Removal of Biological Stains from Aqueous Solution Using A Flow-Through Decontamination Procedure

Chromatography columns filled with Amberlite XAD-16 were used to decontaminate, using a continuous flow-through procedure, aqueous solutions of the following biological stains: acridine orange, alcian blue 8GX, alizarin red S, azure A, azure B, brilliant blue G, brilliant blue R, Congo red, cresyl violet acetate, crystal violet, eosin B, eosin Y, erythrosin B, ethidium bromide, Giemsa stain, Janus green B, methylene blue, neutral red, nigrosin, orcein, propidium iodide, rose Bengal, safranine O, toluidine blue O, and trypan blue. Adsorption was most efficient for stains of lower molecular weight (< 600). Adsorption of stain increased as the flow rate decreased; column diameter had little effect on adsorption. Adsorption of stain was greatest when finely ground resin was used, but if the resin particles were too small, column clogging occurred. Limited grinding of the resin gave increased adsorption while retaining good flow characteristics. Amberlite XAD-16 saturated with methylene blue was regenerated to its initial adsorption capacity by passing methanol through the column. The technique described provides an economical, rapid means of removing stains from aqueous solution.

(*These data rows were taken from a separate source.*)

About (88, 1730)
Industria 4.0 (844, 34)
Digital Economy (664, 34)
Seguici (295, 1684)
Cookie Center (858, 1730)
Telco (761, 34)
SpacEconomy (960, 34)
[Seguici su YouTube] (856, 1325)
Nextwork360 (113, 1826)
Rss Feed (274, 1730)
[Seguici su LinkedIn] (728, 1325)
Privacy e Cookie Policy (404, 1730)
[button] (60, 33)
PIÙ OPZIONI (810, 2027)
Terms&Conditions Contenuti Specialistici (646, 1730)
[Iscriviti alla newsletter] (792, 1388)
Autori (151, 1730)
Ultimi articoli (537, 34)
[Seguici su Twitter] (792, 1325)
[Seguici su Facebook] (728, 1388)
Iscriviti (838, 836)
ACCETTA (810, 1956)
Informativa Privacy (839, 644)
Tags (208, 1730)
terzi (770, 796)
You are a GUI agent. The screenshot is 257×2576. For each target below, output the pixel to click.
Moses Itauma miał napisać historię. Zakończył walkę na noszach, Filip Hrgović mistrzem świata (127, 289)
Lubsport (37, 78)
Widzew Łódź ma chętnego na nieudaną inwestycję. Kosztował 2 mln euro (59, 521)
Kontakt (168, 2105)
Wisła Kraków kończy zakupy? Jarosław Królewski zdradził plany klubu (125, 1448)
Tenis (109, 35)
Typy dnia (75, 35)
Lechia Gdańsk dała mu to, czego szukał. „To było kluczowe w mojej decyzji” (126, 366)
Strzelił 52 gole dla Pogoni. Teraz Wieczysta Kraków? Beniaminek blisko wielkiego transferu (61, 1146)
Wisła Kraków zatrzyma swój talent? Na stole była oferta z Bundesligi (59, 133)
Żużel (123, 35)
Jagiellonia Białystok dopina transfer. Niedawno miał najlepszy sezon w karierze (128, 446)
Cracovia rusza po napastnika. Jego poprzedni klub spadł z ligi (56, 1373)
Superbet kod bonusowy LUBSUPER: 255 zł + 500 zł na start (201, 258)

Validation of Techniques for the Destruction of Dimethyl Sulfate

It has been reported that dimethyl sulfate (DMS) can be degraded with sodium hydroxide solution (1 mol/L), sodium carbonate solution (1 mol/L), or ammonium hydroxide solution (1.5 mol/L). This has now been confirmed. Complete destruction of undiluted DMS or DMS in solvents miscible with water (methanol, ethanol, DMSO, DMF, acetone) or solvents partially miscible or immiscible with water (toluene, p-xylene, benzene, 1-pentanol, ethyl acetate, chloroform, carbon tetrachloride, acetonitrile) could be obtained using any of the above methods. Reaction times were 15 min after homogeneity was obtained for undiluted DMS, 15 min for solutions in methanol, ethanol, DMSO, and DMF, one hour for solutions in acetone, three hours for acetonitrile, and one day for the other solvents listed above. The final reaction mixtures were tested for mutagenicity, and when the solutions were not cytotoxic, no mutagenic response was obtained. DMS in solution was determined by a colorimetric method. The products of the reactions were found to be methanol when NaOH and Na2CO3 were used and methylamine, dimethylamine, trimethylamine, and methanol when ammonium hydroxide was used. The stability of DMS in various solvents was also determined.

Safe disposal of diisopropyl fluorophosphate (DFP)

Diisopropyl fluorophosphate (DFP), a volatile highly toxic enzyme inhibitor, in buffer (pH 3, pH 5, pH 7, pH 9, pH 11, Hank’s, Dulbecco’s, PBS, TBE, and HEPES) or water (10 mM), in DMF solution (200 mM), and bulk quantities can be degraded by adding 1M NaOH. The DFP was completely degraded, as determined by enzymatic assay, and the final reaction mixtures were not mutagenic.